The move to search children for anything banned under school rules, including mobiles, is widely supported by staff, but there are strict rules

The move to search children for anything banned under school rules, including mobiles, is widely supported by staff, but there are strict rules

First it was knives. Then it was alcohol, drugs and stolen goods. Now the Government is proposing to give teachers the right to search pupils for any items banned under school rules. This could cover everything from MP3 players to chewing gum - but the move is intended to target mobile phones, which many teachers cite as a cause of disruption.

In a recent survey by the Teacher Support Network, nearly 60 per cent of teachers thought the power to search pupils for phones was either "important" or "essential". "Clearly a lot of teachers will welcome these new powers," says the network's chief executive Julian Stanley. "But they must be given appropriate training, so they can search pupils safely without risk of allegation."

Teachers need to be clued-up on the relevant government guidance. This states that a search must be carried out by a teacher of the same sex as the person being searched, in the presence of another teacher, also of the same sex. Pupils can only be asked to remove outer items of clothing.

"There is obviously potential for things to go wrong," says Peter Smith, whose company, Status Training, delivers search technique workshops for schools. "But if you have been properly trained, there shouldn't be a problem. Of course, you can't search a child the way a bouncer can search someone at a nightclub. Use your common sense and keep talking to the pupil, so you can negotiate any problems."

Searching for electronic gadgets should be an easier task than searching for drugs or weapons. Most pupils will keep their phone in their pocket, not hidden away. But if a child puts up any resistance then you need to be careful. While the law allows the searcher to use "reasonable force", in the case of a trivial item such as a phone the amount of force judged reasonable would be minimal, if any at all.

It is one reason why behaviour expert Paul Dix of Pivotal Education believes searching pupils for personal items is best avoided. "If someone is messing about with their phone, it is better to remove the pupil from the lesson rather than trying to take their phone off them, especially if that might involve a search.

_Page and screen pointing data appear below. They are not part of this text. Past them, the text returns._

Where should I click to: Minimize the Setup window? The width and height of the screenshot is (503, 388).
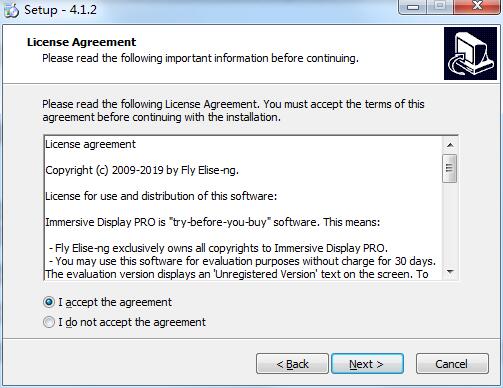click(x=413, y=7)
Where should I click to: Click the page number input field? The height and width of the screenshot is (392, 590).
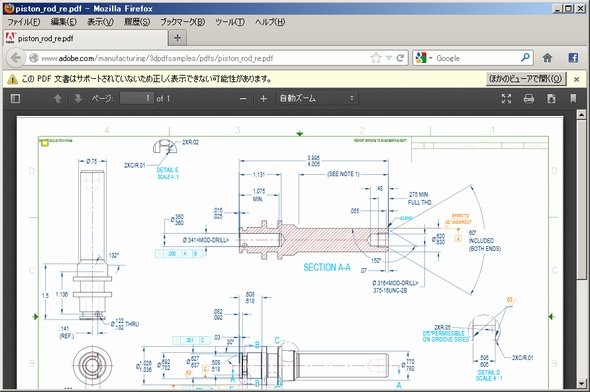click(x=137, y=99)
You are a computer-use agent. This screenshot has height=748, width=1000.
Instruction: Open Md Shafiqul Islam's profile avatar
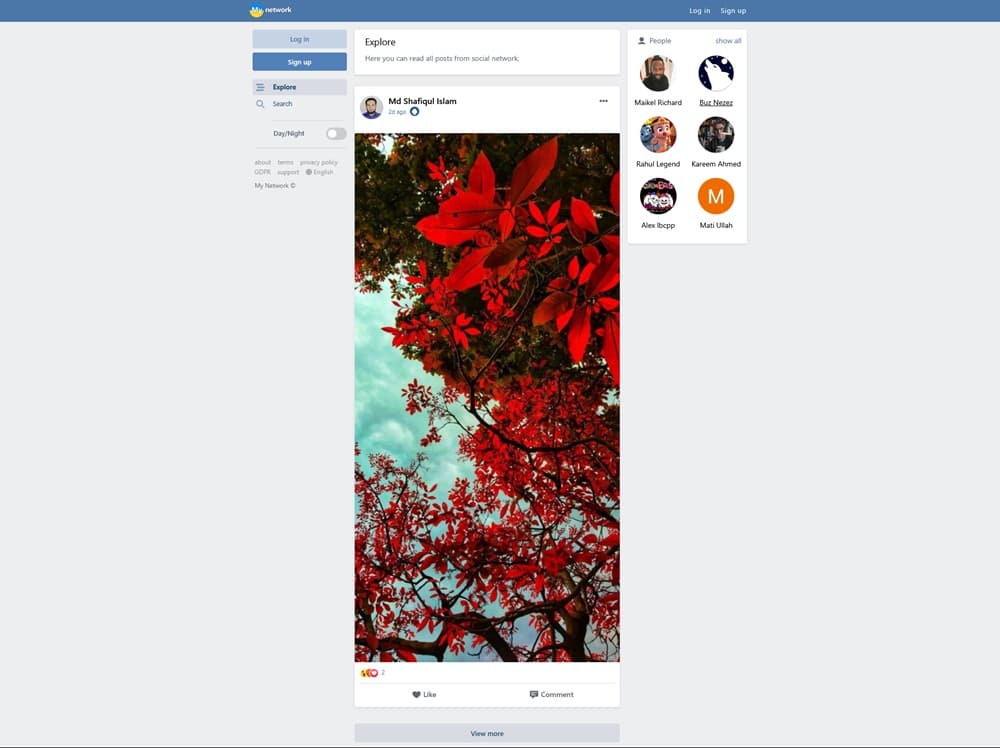click(371, 107)
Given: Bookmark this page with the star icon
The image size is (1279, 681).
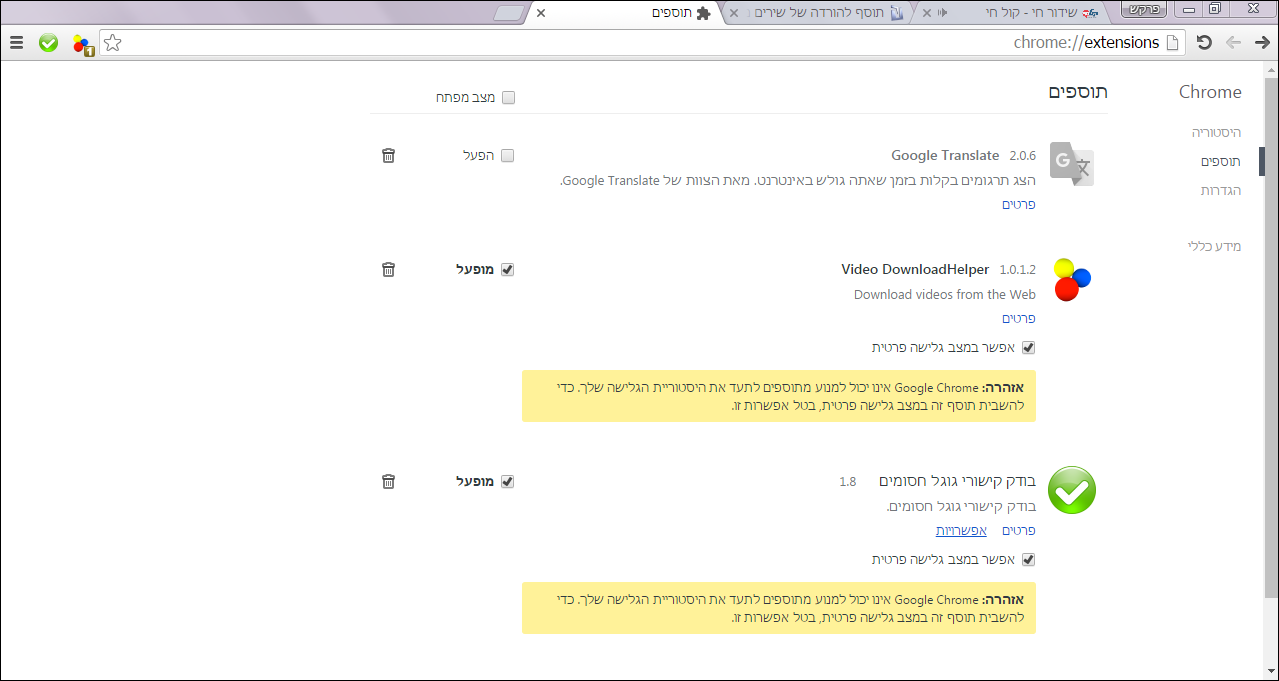Looking at the screenshot, I should tap(113, 43).
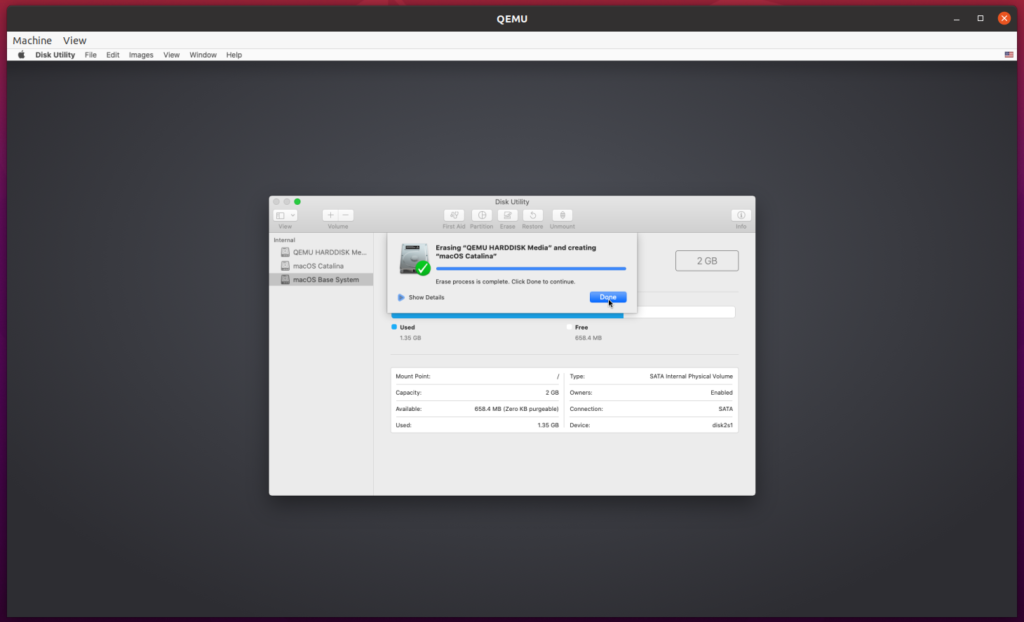Click Done to dismiss the erase dialog

(x=608, y=297)
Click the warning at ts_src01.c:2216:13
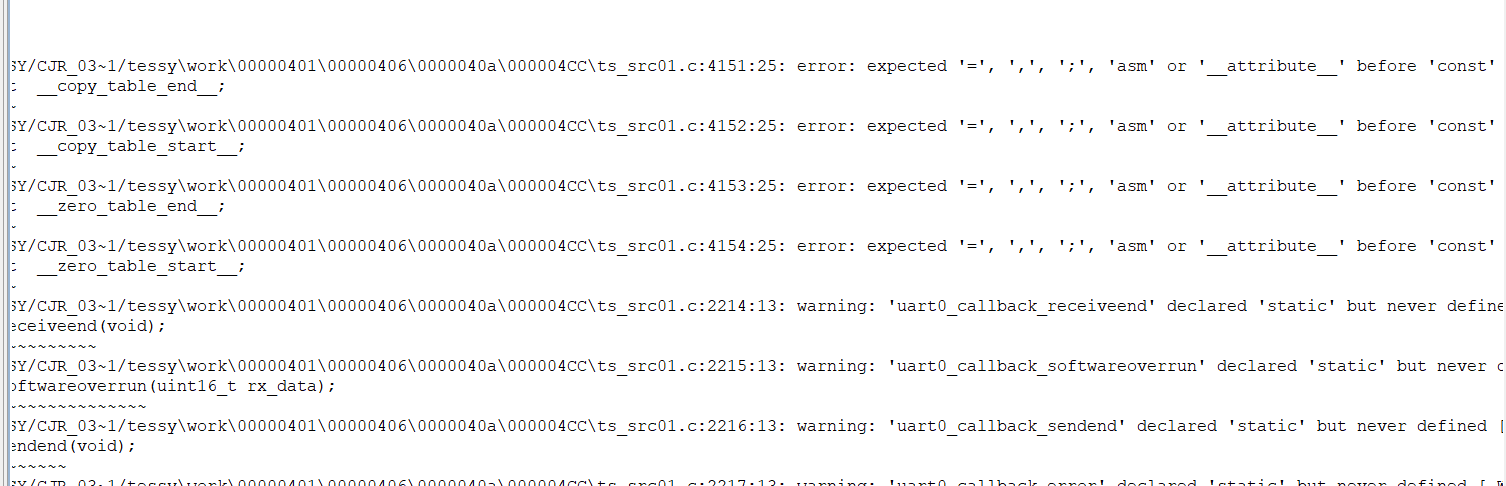 point(757,426)
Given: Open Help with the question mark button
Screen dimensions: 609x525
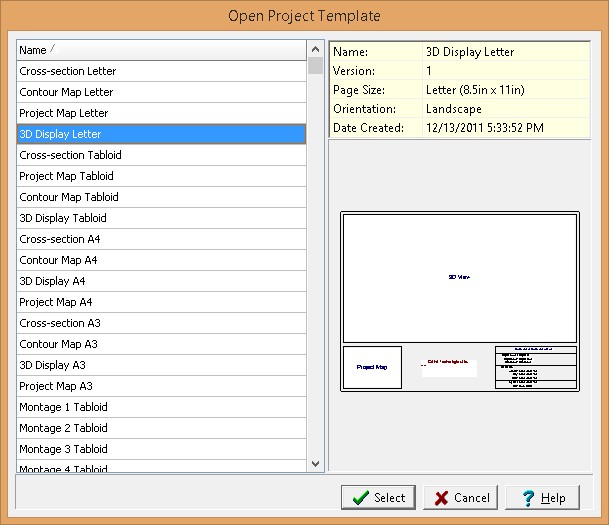Looking at the screenshot, I should coord(542,497).
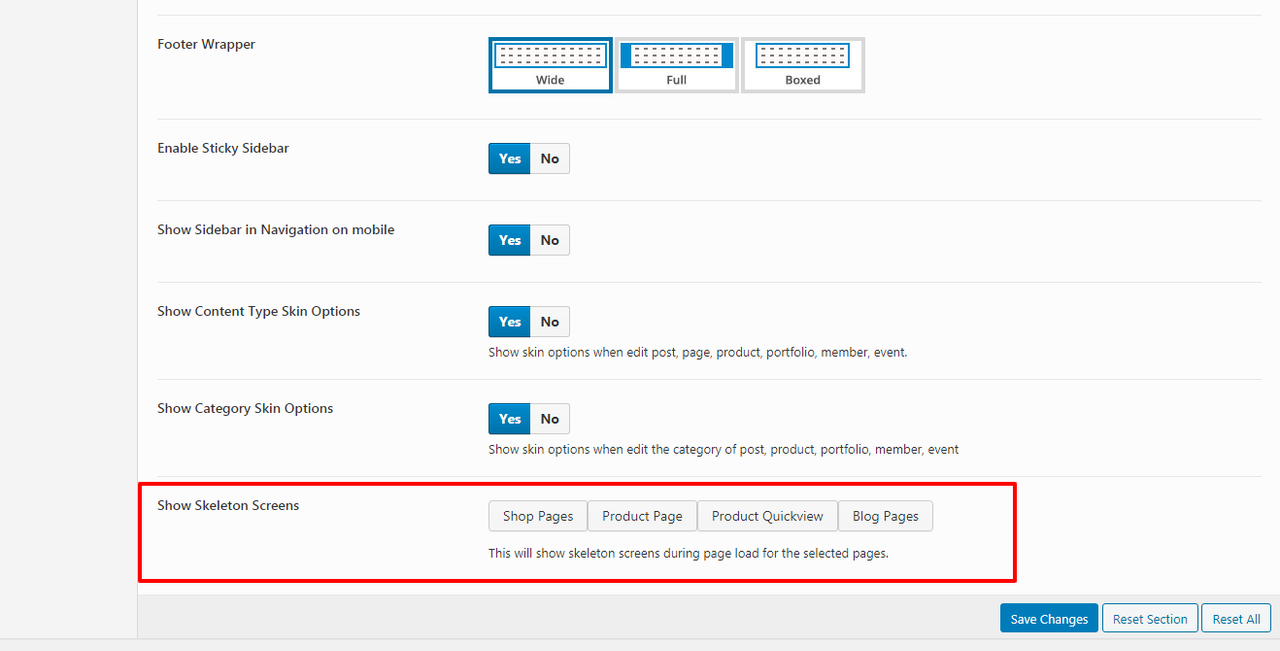Turn off Sidebar in Navigation on mobile
Screen dimensions: 1280x651
[x=550, y=240]
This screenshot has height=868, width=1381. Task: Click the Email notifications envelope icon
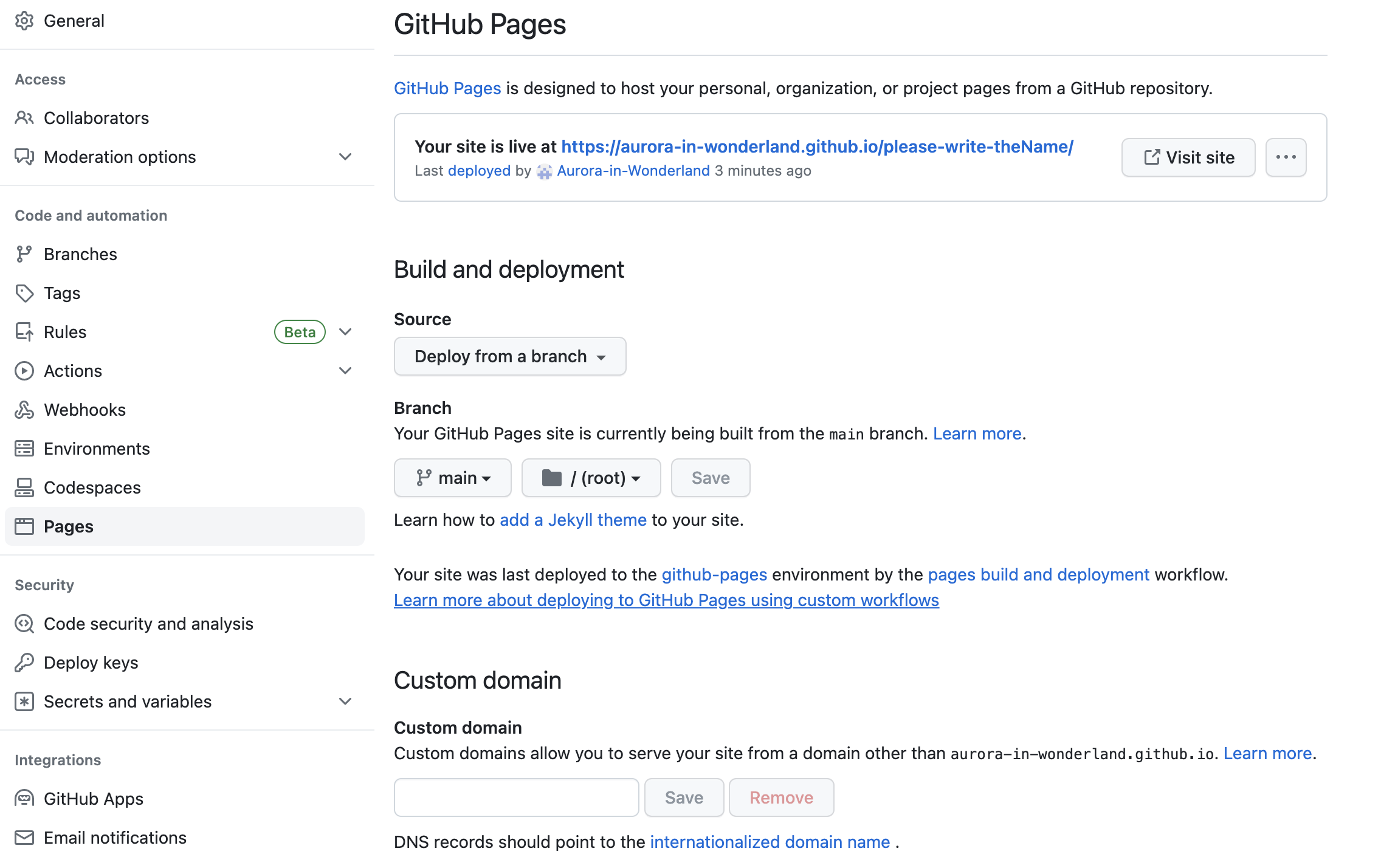24,838
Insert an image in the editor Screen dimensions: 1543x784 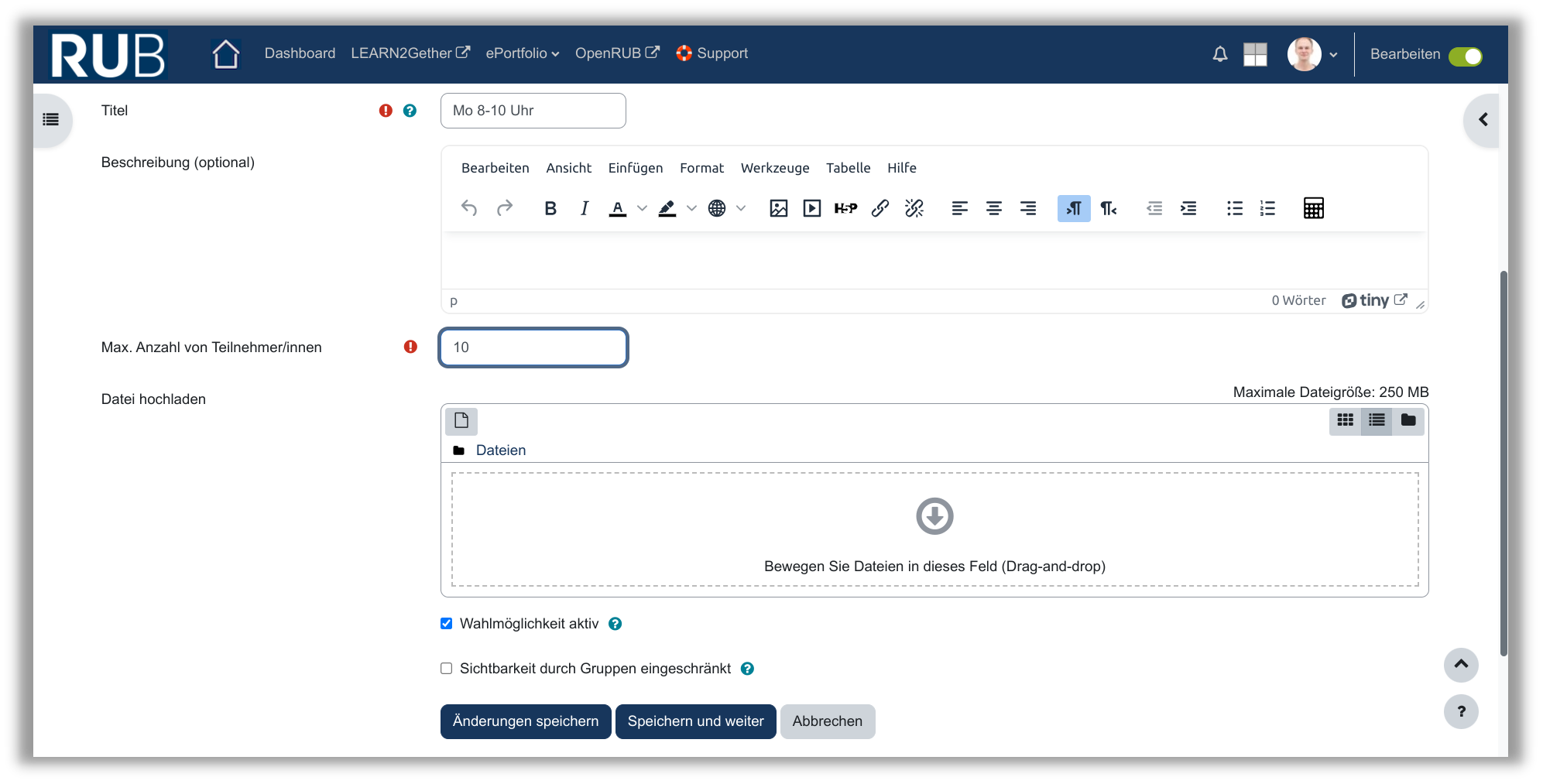tap(778, 208)
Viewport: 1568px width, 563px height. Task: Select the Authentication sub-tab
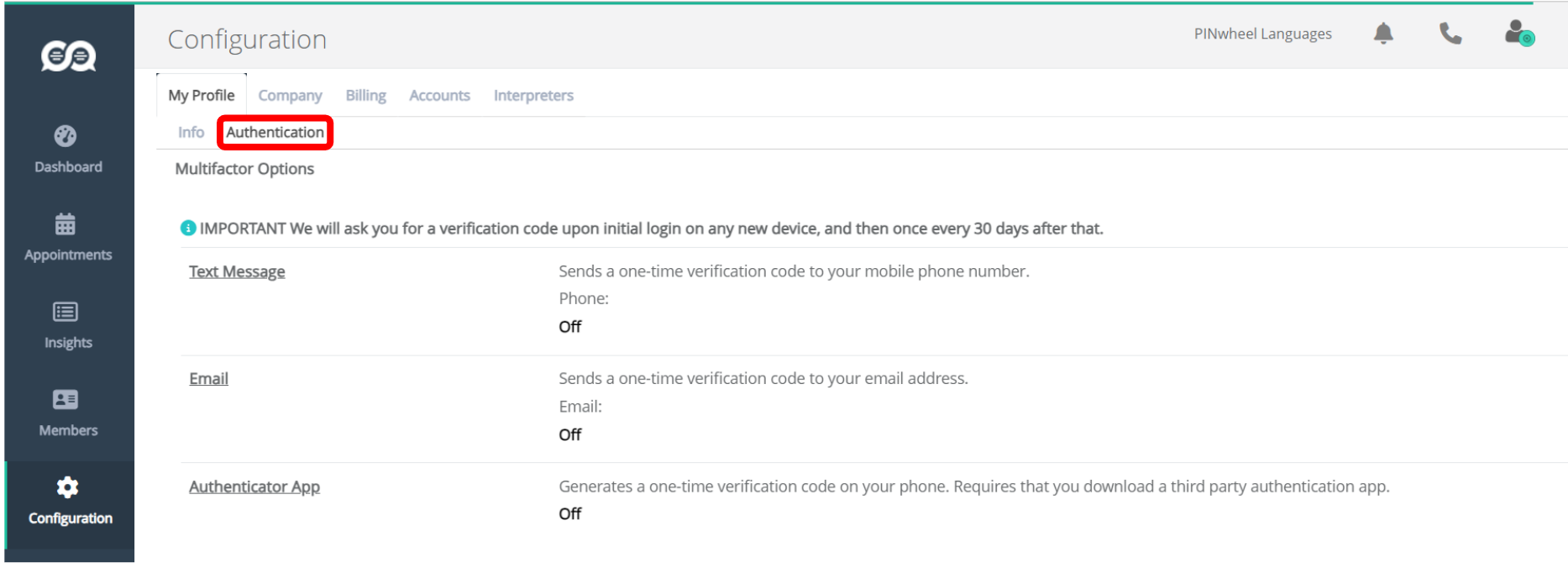[x=275, y=132]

The problem is not the phone: the problem is that the pupil is not engaging with the lesson."

You should also be aware that if you confiscate an item found during a search, you can only keep it for a "reasonable" time. In the case of a phone, that would probably mean handing it back at the end of the day. Nor do you have the right to start scrolling through the phone.

www.statustraining.com, guidance on searching pupils: www.teachernet.gov.ukdocbankindex.cfm?id=11454

The law and what will change

- Schools have the right to search for any item, provided the pupil agrees to the search.

- Schools can search for drugs, alcohol, weapons or stolen goods, even without consent - if they have reasonable grounds for suspicion.

- Teachers can confiscate or destroy a prohibited item, provided that it is "reasonable" to do so.

- New powers - which may be introduced as early as the spring - could allow schools to search without consent for any item that is prohibited or which may cause disruption. This will include fireworks, pornography and cigarettes, as well as mobile phones.